Instructions for the task
Duplicate the records below, everything from the line containing "Screen dimensions: 640x480" down to the line containing "click(x=15, y=57)", including both of those lines.
---- The data
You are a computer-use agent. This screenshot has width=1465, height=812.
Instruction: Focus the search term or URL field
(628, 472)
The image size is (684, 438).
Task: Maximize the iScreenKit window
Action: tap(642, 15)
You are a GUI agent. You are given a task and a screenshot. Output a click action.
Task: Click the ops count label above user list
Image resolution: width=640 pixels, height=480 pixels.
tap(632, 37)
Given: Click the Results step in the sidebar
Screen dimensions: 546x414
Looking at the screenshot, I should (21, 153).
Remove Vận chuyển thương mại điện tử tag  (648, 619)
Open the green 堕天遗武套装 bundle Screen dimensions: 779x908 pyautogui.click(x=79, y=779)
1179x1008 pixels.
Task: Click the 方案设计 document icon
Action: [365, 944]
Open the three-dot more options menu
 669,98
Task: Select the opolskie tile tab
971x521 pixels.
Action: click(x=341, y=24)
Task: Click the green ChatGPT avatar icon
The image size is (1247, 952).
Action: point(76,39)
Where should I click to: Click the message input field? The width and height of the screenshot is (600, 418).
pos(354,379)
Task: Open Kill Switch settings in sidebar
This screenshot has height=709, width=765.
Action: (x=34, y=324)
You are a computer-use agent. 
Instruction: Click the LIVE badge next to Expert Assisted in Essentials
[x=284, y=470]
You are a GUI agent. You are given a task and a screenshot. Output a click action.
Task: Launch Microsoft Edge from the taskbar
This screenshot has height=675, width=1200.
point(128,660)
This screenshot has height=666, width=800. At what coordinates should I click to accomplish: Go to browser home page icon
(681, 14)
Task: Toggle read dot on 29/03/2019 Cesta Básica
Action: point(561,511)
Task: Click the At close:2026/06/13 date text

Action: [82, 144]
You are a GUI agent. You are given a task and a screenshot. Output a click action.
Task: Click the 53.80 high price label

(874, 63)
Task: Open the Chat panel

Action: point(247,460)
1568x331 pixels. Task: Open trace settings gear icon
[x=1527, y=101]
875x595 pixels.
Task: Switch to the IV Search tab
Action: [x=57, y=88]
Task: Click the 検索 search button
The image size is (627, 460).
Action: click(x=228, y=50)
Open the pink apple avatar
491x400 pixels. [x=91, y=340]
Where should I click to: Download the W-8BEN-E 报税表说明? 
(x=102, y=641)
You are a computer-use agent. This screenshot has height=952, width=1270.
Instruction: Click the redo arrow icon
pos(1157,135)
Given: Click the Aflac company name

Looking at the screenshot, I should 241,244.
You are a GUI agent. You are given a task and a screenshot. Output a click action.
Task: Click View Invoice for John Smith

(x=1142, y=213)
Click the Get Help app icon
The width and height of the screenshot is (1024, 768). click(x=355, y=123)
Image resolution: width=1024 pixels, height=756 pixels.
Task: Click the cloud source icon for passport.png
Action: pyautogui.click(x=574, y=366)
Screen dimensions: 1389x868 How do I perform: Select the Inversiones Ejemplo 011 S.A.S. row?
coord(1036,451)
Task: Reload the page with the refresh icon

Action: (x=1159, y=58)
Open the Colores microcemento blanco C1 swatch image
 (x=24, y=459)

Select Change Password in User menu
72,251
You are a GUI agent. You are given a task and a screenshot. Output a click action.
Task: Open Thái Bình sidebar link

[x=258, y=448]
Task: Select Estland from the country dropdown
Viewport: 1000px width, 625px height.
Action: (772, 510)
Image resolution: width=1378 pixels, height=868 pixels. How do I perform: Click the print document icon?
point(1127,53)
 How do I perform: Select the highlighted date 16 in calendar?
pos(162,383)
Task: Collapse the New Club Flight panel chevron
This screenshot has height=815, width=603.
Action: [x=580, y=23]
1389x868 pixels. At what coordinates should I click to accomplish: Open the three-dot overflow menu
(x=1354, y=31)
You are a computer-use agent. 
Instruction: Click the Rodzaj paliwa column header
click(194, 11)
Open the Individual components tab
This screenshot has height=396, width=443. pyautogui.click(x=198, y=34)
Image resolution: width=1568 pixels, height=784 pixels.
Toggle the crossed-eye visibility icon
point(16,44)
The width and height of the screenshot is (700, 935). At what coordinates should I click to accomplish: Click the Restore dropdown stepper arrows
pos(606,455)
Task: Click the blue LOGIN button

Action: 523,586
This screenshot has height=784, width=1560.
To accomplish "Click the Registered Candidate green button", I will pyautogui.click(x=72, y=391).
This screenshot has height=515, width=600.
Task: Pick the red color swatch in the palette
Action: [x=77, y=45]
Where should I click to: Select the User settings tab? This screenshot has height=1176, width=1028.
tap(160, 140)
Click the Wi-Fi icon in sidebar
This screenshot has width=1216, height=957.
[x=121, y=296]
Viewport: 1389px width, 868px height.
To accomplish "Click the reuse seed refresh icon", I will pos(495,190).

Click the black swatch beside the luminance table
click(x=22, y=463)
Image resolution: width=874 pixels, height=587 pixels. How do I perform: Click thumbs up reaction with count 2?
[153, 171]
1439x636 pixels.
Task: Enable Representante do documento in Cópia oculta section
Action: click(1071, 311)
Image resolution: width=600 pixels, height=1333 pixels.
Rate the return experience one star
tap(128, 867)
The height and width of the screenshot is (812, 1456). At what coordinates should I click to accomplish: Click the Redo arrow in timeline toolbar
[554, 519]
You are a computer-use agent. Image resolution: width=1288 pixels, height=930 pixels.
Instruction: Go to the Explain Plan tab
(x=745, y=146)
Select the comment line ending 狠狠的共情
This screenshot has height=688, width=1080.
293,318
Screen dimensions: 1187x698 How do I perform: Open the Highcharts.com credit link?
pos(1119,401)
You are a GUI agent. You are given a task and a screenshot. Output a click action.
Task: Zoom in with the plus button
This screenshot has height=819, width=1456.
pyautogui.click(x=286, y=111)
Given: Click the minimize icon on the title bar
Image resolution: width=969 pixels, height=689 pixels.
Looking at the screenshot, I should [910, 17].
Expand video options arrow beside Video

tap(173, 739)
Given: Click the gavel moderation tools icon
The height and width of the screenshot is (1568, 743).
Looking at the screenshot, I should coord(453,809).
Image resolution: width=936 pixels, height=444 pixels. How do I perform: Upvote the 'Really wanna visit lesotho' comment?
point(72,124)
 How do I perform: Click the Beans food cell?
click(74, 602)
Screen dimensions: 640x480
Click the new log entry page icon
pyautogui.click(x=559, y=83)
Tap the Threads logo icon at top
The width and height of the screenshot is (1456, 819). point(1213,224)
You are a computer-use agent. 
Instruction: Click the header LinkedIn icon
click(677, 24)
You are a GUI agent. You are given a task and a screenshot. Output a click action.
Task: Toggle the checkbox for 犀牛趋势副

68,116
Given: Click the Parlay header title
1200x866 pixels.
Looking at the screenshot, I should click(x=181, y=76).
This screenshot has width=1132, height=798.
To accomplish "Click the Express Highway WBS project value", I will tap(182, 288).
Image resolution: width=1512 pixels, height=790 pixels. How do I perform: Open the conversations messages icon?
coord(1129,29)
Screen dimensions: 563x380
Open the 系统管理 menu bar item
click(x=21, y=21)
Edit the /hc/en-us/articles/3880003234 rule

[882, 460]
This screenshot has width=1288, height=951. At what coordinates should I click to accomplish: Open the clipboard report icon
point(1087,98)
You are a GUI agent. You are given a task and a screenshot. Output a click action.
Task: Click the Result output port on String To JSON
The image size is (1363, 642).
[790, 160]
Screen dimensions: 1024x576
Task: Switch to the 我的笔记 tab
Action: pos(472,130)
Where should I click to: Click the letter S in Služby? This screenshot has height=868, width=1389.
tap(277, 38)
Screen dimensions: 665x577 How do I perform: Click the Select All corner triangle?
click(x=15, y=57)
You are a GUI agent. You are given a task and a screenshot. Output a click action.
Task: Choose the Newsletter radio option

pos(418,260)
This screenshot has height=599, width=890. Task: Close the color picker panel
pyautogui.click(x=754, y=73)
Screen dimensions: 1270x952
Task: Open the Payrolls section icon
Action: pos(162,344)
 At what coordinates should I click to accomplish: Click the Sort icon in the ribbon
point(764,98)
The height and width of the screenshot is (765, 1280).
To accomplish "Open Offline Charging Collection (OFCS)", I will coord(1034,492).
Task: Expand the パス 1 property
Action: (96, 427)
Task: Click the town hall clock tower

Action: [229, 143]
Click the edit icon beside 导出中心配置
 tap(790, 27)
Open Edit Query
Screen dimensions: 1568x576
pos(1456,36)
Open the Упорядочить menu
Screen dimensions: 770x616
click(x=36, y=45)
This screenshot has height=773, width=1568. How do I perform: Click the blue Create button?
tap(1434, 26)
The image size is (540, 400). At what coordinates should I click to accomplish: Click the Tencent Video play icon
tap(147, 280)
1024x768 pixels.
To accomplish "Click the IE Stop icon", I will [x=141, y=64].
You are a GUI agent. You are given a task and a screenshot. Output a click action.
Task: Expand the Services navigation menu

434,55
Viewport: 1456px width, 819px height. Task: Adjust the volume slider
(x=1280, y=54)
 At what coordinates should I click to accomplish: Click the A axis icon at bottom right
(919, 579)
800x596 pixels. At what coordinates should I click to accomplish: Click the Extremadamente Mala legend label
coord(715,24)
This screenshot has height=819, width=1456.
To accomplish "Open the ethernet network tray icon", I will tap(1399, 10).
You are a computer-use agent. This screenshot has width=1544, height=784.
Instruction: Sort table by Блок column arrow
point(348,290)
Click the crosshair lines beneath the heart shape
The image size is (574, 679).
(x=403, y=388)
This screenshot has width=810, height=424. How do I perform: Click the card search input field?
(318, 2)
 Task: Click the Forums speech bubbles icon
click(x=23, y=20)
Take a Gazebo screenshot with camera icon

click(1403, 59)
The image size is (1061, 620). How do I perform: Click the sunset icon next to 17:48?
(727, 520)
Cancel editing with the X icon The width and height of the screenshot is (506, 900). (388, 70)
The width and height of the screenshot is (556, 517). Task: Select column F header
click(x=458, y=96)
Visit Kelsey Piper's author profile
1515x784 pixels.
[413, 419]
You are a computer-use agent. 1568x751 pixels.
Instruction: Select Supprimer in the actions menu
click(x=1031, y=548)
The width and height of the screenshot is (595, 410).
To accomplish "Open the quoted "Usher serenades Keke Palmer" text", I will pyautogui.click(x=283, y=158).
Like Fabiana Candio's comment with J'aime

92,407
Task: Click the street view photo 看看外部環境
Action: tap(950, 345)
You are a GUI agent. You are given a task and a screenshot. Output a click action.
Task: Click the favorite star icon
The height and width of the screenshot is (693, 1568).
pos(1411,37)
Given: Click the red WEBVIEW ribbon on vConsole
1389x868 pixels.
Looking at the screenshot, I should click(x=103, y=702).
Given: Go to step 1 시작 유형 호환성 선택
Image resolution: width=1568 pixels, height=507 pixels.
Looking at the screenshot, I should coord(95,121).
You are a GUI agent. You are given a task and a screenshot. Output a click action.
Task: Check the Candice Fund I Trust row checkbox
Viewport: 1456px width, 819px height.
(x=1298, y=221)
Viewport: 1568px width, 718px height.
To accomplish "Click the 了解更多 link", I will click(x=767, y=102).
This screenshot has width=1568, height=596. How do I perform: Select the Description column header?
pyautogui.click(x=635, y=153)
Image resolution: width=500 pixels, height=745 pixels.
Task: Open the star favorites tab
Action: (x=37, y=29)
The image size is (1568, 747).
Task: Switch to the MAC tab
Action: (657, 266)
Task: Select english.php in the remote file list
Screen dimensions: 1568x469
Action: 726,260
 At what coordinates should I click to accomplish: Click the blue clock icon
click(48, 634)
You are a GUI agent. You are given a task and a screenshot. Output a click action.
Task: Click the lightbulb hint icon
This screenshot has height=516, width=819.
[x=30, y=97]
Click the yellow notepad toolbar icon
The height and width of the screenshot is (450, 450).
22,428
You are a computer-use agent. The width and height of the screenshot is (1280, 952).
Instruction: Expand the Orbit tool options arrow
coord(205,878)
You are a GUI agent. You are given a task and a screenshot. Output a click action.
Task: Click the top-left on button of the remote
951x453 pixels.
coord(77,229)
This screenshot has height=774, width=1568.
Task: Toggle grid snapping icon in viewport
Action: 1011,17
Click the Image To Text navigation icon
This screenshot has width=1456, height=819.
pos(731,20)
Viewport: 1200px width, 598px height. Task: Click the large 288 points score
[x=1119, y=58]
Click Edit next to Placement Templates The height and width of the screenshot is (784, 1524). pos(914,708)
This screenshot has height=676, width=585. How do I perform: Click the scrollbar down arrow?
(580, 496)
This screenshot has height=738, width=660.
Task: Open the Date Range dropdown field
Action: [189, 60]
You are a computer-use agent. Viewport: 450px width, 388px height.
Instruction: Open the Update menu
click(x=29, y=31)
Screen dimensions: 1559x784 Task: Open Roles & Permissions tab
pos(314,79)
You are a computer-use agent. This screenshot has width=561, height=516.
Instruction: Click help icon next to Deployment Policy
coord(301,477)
--------
Solved exercise
Screen dimensions: 640x480
Click the new log entry page icon
pyautogui.click(x=559, y=83)
Tap the Threads logo icon at top
The width and height of the screenshot is (1456, 819). point(1213,224)
You are a computer-use agent. 
Instruction: Click the header LinkedIn icon
click(677, 24)
You are a GUI agent. You are given a task and a screenshot. Output a click action.
Task: Toggle the checkbox for 犀牛趋势副

68,116
Given: Click the Parlay header title
1200x866 pixels.
Looking at the screenshot, I should click(x=181, y=76).
This screenshot has width=1132, height=798.
To accomplish "Click the Express Highway WBS project value", I will tap(182, 288).
Image resolution: width=1512 pixels, height=790 pixels. How do I perform: Open the conversations messages icon?
coord(1129,29)
Screen dimensions: 563x380
Open the 系统管理 menu bar item
click(x=21, y=21)
Edit the /hc/en-us/articles/3880003234 rule

[882, 460]
This screenshot has width=1288, height=951. At what coordinates should I click to accomplish: Open the clipboard report icon
point(1087,98)
You are a GUI agent. You are given a task and a screenshot. Output a click action.
Task: Click the Result output port on String To JSON
The image size is (1363, 642).
[790, 160]
Screen dimensions: 1024x576
Task: Switch to the 我的笔记 tab
Action: pos(472,130)
Where should I click to: Click the letter S in Služby? This screenshot has height=868, width=1389.
tap(277, 38)
Screen dimensions: 665x577 How do I perform: Click the Select All corner triangle?
click(x=15, y=57)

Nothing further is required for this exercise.